### ABOUT THIS EXERCISE
Take every line from the data that has the word "computer" in it.
** Opening THE INPUT block **
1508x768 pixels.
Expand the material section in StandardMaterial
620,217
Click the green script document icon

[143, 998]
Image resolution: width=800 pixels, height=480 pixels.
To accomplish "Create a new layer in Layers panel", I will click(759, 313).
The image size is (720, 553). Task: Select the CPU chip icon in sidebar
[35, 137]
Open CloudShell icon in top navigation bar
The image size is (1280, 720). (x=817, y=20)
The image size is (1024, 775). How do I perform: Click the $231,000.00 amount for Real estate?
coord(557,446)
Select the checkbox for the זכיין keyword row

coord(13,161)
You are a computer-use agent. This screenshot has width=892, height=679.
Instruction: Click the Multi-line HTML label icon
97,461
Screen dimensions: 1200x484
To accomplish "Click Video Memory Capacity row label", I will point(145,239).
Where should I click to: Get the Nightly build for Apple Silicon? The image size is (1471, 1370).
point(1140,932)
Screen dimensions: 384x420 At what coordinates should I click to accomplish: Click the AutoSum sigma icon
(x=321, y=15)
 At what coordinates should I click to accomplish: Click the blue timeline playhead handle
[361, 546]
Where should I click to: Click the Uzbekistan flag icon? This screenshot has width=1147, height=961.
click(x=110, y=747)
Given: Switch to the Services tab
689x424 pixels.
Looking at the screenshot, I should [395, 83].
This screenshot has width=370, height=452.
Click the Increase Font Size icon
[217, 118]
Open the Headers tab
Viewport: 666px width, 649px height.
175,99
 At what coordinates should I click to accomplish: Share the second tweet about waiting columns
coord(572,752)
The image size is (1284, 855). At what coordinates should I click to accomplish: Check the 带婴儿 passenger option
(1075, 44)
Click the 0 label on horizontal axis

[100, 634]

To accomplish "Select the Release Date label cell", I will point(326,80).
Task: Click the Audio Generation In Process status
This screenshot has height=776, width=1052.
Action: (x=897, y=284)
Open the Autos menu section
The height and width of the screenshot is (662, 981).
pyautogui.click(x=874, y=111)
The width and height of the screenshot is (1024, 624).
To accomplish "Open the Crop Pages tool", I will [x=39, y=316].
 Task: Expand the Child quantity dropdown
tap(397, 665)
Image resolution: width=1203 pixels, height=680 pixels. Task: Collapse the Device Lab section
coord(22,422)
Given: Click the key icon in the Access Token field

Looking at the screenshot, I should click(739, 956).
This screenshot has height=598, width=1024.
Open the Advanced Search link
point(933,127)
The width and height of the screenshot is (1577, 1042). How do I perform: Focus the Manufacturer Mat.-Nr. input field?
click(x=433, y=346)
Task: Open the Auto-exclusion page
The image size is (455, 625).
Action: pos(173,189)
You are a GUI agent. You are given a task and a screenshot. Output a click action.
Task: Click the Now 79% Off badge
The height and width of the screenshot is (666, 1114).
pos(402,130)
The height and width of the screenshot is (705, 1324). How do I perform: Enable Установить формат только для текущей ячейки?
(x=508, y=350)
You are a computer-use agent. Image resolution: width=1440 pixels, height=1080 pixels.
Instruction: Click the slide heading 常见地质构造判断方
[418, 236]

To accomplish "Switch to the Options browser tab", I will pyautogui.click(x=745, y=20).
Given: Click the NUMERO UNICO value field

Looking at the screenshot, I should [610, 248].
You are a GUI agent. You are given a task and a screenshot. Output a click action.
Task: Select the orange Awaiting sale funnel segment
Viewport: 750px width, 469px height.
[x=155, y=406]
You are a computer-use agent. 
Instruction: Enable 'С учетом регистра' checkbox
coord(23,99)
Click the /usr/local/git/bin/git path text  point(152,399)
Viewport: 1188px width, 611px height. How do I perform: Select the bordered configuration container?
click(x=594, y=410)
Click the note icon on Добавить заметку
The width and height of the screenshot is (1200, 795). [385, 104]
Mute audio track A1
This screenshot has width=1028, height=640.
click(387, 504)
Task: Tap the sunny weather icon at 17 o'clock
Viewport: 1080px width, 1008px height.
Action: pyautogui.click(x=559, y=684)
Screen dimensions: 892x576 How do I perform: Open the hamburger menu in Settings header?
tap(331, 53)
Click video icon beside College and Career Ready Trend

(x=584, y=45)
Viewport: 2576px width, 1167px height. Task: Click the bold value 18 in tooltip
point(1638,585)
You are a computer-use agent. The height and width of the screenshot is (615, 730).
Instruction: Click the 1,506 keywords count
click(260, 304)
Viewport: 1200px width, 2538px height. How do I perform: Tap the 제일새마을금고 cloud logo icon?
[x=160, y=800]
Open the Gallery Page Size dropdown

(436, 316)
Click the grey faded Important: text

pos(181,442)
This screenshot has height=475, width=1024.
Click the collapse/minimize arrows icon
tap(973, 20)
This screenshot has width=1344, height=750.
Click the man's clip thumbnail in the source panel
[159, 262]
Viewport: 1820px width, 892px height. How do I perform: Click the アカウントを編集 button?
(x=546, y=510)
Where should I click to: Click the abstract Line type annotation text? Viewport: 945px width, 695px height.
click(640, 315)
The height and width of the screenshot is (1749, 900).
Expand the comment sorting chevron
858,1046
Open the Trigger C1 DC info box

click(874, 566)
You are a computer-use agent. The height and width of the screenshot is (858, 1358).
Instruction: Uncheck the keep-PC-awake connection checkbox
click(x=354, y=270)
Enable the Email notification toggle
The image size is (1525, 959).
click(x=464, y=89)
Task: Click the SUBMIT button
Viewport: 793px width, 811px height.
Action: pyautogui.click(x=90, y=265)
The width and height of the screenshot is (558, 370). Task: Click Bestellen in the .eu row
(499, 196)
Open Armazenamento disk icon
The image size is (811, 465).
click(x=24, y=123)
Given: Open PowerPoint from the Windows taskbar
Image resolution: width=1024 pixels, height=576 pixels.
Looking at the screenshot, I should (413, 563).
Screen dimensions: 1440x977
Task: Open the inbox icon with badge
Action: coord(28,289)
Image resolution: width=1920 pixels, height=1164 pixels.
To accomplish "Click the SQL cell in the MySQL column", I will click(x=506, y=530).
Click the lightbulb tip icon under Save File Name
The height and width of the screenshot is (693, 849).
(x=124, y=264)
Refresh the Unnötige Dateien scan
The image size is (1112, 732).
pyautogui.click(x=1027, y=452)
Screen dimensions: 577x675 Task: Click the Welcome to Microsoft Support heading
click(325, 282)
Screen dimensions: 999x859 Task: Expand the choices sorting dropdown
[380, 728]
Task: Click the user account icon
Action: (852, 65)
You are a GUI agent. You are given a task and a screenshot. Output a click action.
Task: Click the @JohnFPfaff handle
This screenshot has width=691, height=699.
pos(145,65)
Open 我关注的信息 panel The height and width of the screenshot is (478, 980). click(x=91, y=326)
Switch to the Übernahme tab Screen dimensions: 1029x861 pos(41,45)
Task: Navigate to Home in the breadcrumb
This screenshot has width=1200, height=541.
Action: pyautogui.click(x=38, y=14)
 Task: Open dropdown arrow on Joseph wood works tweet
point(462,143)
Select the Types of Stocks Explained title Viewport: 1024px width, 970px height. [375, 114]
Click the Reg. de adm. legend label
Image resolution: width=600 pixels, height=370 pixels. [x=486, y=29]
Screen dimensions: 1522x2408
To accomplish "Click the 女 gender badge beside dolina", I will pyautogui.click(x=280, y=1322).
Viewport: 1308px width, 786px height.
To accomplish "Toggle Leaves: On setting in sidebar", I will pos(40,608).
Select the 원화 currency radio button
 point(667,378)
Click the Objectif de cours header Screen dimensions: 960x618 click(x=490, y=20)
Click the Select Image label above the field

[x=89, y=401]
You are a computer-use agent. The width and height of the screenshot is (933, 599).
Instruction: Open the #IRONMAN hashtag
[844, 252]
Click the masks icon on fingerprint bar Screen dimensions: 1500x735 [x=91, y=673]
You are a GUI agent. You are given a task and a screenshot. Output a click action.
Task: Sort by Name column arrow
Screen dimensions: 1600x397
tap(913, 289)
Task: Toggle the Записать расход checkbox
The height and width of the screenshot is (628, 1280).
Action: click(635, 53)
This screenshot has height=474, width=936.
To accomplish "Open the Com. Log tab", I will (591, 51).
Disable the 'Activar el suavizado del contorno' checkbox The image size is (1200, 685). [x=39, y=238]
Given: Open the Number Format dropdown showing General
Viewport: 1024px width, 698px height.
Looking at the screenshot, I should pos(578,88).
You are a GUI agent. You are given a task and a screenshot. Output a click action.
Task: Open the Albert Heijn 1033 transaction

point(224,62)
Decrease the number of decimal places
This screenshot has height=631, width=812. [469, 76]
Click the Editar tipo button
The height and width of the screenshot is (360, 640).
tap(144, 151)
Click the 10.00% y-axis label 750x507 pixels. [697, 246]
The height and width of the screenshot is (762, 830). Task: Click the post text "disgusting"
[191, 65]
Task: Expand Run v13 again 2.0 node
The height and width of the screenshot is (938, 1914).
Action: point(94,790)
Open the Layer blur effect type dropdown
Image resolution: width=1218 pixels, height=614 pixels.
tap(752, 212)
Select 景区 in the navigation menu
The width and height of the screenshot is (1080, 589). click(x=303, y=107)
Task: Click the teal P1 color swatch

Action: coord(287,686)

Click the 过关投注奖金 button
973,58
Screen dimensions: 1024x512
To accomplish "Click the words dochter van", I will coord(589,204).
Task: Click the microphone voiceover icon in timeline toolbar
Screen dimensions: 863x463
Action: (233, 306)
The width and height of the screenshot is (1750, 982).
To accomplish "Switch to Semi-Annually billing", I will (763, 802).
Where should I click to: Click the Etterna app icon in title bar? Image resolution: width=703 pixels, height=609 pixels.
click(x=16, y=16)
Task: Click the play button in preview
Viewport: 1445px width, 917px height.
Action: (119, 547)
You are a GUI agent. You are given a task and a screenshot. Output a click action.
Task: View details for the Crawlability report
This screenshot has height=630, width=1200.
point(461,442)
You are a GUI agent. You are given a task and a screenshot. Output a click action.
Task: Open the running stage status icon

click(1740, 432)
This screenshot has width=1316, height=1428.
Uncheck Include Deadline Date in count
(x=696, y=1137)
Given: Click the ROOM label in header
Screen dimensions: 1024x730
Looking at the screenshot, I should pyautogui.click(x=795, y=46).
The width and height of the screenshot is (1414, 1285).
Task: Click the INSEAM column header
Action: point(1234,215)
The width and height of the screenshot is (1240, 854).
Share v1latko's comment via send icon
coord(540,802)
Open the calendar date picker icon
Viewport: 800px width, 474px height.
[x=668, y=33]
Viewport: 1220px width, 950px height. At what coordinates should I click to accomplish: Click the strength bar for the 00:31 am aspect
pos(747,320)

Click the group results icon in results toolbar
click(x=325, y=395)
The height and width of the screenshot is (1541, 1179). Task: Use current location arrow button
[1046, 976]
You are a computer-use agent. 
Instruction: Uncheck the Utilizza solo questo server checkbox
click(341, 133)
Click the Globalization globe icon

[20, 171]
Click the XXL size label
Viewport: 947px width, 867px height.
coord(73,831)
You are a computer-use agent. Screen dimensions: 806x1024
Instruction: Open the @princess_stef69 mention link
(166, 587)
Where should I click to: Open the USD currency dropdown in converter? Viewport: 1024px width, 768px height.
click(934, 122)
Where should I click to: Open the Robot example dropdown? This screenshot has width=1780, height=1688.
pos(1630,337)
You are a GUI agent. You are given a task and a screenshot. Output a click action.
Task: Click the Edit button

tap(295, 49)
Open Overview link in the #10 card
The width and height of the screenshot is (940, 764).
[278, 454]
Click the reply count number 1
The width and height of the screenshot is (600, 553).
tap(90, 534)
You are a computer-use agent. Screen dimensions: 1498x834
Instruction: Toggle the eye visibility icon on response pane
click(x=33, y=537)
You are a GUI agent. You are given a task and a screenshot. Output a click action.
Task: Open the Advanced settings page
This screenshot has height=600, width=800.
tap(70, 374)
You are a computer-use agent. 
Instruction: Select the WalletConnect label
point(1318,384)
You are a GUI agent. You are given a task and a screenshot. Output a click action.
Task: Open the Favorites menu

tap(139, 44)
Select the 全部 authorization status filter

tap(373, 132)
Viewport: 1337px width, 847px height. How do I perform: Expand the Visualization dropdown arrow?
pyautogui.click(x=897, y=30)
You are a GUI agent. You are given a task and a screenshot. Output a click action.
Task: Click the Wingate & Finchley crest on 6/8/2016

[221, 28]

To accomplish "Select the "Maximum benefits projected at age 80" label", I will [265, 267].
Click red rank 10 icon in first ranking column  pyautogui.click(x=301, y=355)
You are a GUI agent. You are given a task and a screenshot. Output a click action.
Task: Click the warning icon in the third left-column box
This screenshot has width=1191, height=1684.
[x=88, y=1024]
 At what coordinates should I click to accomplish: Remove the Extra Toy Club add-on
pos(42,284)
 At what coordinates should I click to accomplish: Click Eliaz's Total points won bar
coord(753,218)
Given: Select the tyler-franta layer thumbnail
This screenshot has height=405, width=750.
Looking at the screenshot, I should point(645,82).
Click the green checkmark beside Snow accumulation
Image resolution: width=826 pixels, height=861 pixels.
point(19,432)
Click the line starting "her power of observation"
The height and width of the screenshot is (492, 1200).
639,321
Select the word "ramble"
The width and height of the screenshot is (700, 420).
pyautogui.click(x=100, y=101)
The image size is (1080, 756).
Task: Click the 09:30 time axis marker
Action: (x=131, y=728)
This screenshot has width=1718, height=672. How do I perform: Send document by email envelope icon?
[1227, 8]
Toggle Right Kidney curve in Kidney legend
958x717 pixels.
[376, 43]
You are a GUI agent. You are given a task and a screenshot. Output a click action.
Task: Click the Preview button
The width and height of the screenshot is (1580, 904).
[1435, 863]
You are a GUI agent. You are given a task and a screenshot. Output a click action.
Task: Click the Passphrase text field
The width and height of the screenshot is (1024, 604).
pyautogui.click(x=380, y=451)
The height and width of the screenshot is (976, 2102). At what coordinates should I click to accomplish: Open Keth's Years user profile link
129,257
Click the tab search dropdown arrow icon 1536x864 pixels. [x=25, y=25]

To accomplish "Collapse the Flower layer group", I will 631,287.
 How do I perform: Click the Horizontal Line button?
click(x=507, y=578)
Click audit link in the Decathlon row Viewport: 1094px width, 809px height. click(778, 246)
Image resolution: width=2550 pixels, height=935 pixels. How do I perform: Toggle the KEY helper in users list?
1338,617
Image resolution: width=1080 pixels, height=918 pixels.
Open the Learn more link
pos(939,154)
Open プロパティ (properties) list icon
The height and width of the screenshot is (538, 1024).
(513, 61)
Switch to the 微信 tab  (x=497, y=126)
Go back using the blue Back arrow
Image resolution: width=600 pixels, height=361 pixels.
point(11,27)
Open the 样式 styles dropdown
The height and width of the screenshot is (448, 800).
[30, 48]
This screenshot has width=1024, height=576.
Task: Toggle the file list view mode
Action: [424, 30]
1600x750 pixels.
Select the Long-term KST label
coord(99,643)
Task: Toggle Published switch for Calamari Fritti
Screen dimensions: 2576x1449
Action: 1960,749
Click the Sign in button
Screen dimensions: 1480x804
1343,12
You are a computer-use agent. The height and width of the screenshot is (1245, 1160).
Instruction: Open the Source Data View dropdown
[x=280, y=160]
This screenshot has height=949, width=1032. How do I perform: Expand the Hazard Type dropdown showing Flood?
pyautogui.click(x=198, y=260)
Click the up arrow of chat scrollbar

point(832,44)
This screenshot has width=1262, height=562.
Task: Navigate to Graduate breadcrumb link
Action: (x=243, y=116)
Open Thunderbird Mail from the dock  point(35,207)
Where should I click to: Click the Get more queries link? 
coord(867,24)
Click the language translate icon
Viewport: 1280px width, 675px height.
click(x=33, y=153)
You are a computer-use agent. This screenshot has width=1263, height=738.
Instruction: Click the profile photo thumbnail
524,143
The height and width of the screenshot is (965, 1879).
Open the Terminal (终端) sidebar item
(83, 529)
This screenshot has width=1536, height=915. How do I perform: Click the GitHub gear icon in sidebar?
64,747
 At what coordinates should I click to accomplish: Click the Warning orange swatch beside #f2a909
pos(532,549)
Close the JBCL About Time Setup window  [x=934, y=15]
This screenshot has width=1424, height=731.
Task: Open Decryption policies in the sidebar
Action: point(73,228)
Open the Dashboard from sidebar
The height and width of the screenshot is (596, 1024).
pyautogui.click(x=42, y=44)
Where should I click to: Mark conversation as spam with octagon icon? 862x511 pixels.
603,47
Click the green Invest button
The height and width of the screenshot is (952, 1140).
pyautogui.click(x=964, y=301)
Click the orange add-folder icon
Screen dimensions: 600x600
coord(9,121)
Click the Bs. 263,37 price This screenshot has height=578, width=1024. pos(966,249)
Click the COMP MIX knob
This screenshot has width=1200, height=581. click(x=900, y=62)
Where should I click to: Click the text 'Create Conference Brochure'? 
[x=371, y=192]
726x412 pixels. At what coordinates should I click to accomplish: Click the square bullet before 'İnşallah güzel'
** Closing THE INPUT block **
### SOLUTION BELOW
You are a computer-use agent. This screenshot has width=892, height=679.
You are a computer-use agent. Image resolution: width=1440 pixels, height=1080 pixels.
You are a computer-use agent. 
You are a computer-use agent. The height and width of the screenshot is (615, 730).
You are a computer-use agent. The height and width of the screenshot is (858, 1358).
You are a computer-use agent. The width and height of the screenshot is (933, 599).
You are a computer-use agent. 
You are a computer-use agent. Screen dimensions: 806x1024
You are a computer-use agent. Screen dimensions: 1498x834
You are a computer-use agent. 
You are a computer-use agent. The height and width of the screenshot is (1245, 1160).
You are a computer-use agent. This screenshot has width=1263, height=738.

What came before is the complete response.